Uma mente matemática para expandir a visão de mundo do estudante
Por muito tempo foi comum dizer que a matemática é só para aqueles muito inteligentes. Mas a resposta que a neurociência dá não é bem essa
por Ruam Oliveira 29 de novembro de 2021
O cérebro humano não é uma máquina como muitos tendem a dizer, mas é incrível mesmo assim. Ele possui a habilidade de criar inúmeras conexões, fazer diversas ligações e inclusive se expandir.
Sempre que aprende algo novo, ele faz isso: cresce. E o que isso tem a ver com matemática?
Por muito tempo foi comum dizer que a matemática é só para aqueles muito inteligentes. Quase como voltada unicamente para os que tem um “dom”. Mas a resposta que a neurociência dá não é bem essa. O cérebro humano é plástico, tem a capacidade de expansão, o que significa que também pode aprender sempre e cada vez mais. Qualquer coisa – incluindo matemática.
“Quando você aprende algo novo, seu cérebro cria novos caminhos ou fortalece caminhos que já existem. Ninguém nasce com esses caminhos, mas desenvolvemos ao longo do tempo. Os cientistas sabem que nosso cérebro é muito flexível. Sabemos que mesmo estudantes que nascem com algumas dificuldades de aprendizagem, com o ensino correto podem aprender”, pontua Jo Boaler, pesquisadora na Universidade de Stanford (Estados Unidos), phD em educação e cofundadora do Youcubed, plataforma com vídeos, artigos, atividades e jogos sobre a abordagem inovadora baseados em pesquisas de neurociência.
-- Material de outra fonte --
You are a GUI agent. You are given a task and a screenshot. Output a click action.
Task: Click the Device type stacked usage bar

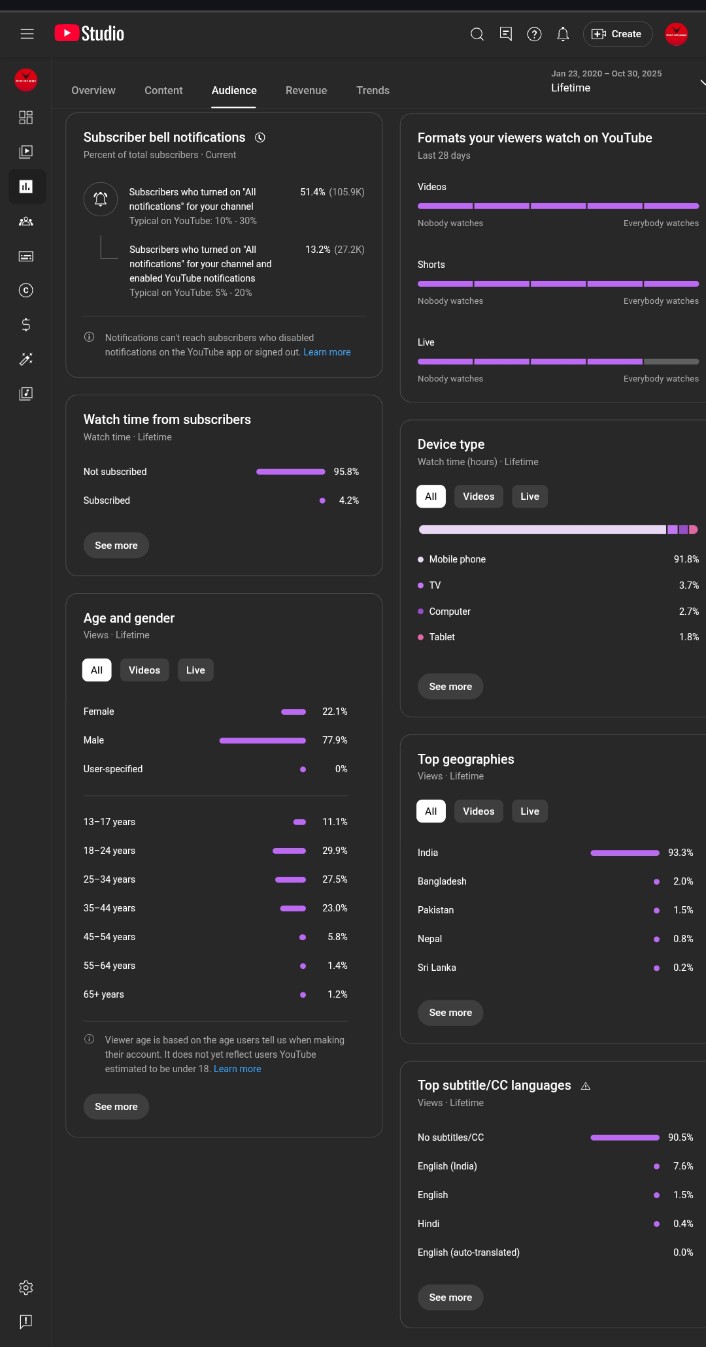[557, 529]
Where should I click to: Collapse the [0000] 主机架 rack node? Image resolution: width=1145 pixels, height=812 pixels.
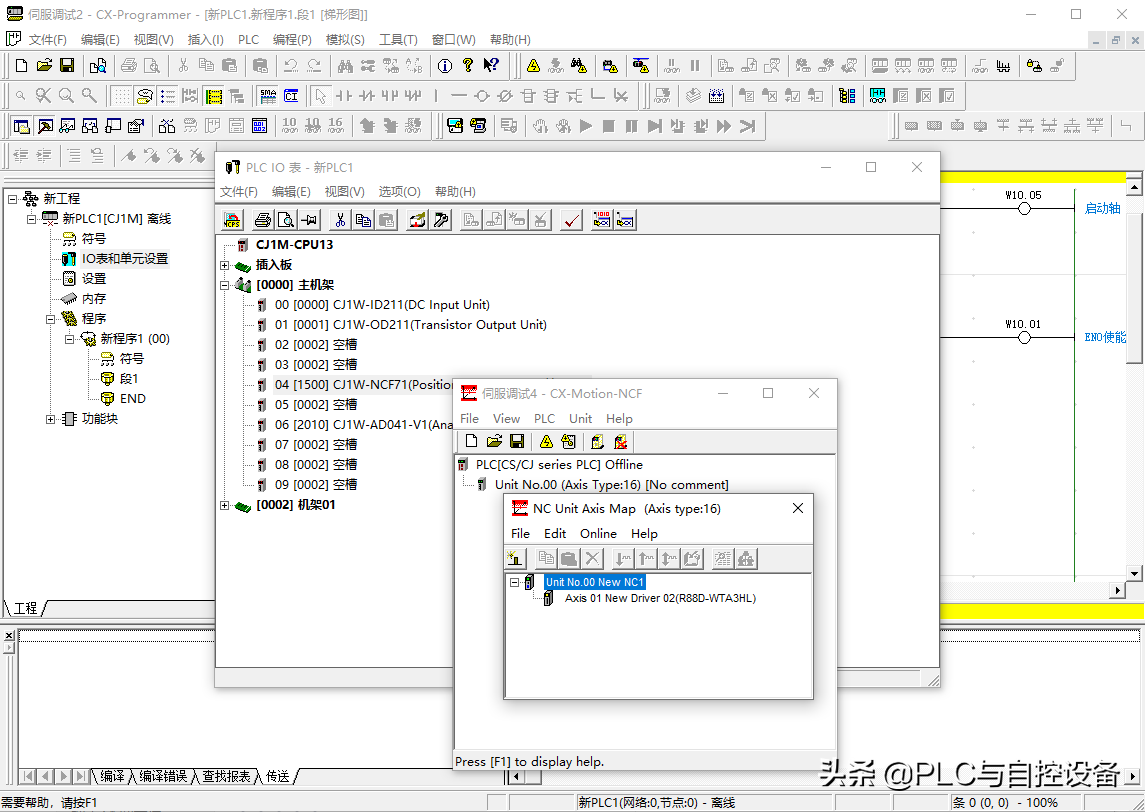point(225,285)
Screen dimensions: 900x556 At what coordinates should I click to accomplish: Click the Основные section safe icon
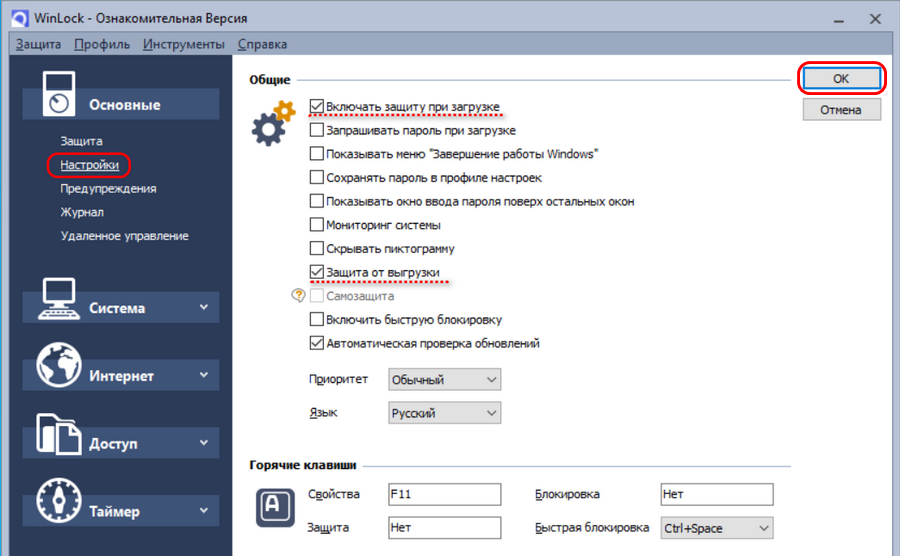[60, 95]
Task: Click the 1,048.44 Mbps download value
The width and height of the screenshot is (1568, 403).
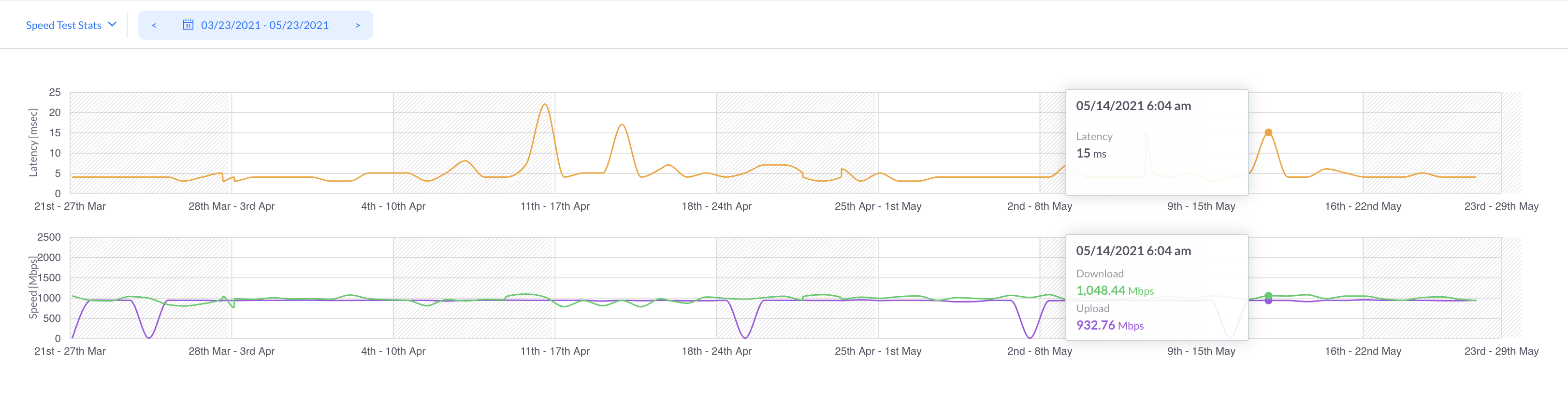Action: [1115, 290]
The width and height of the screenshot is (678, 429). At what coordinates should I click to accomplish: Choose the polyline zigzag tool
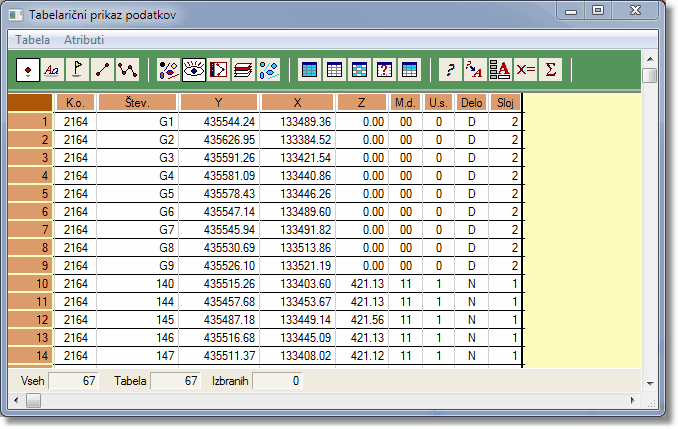coord(126,70)
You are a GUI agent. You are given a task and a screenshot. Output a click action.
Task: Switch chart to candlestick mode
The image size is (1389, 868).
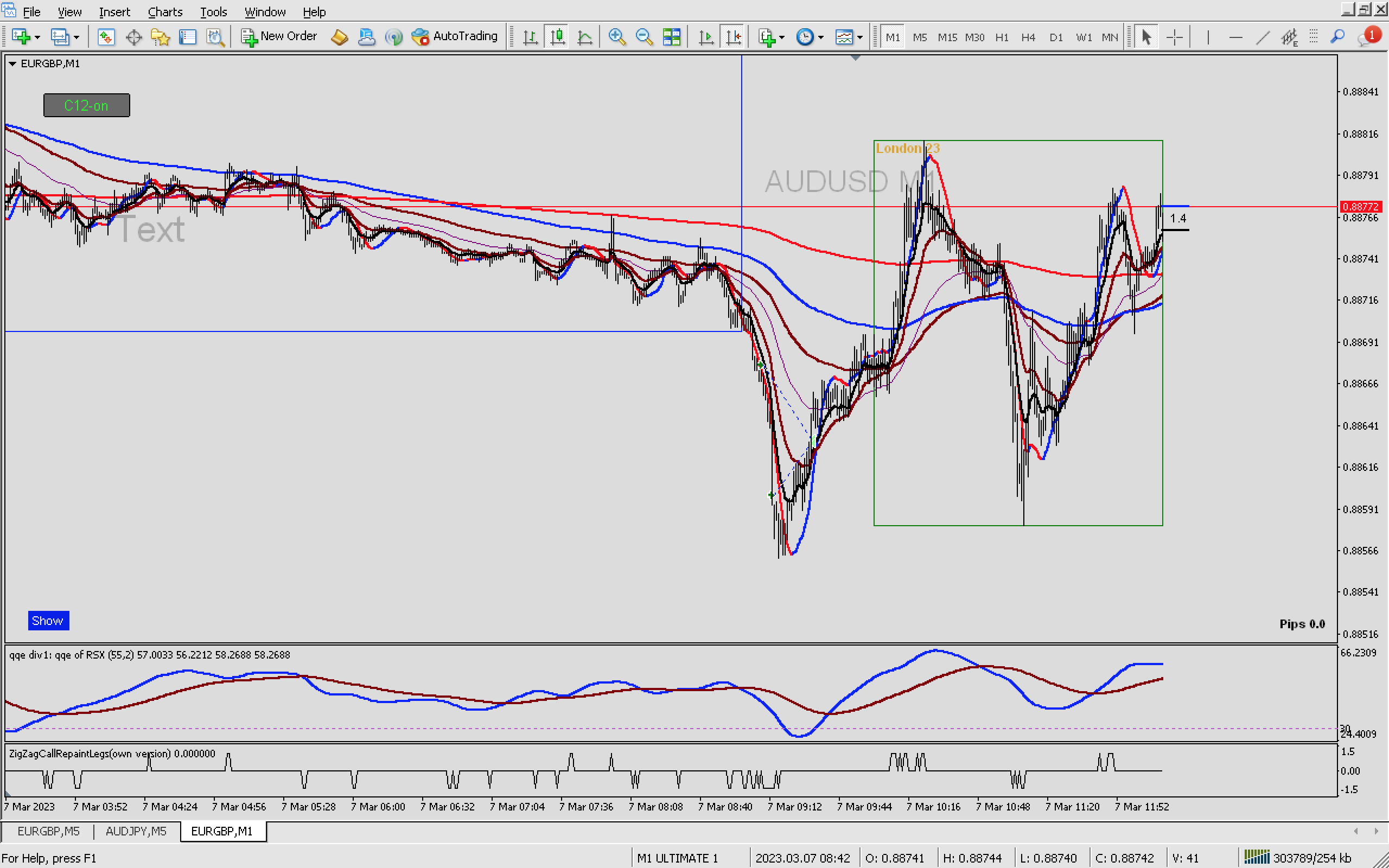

A neurociência estuda os mecanismos que são implícitos ao processo de aprendizagem. Existem aqueles conhecimentos que são concretos como, por exemplo, onde fica o Brasil, qual a fórmula de Bhaskara, quais são os rios afluentes do Amazonas. Mas quando se pensa nessa flexibilidade cognitiva, as possibilidades de aprendizagem se expandem.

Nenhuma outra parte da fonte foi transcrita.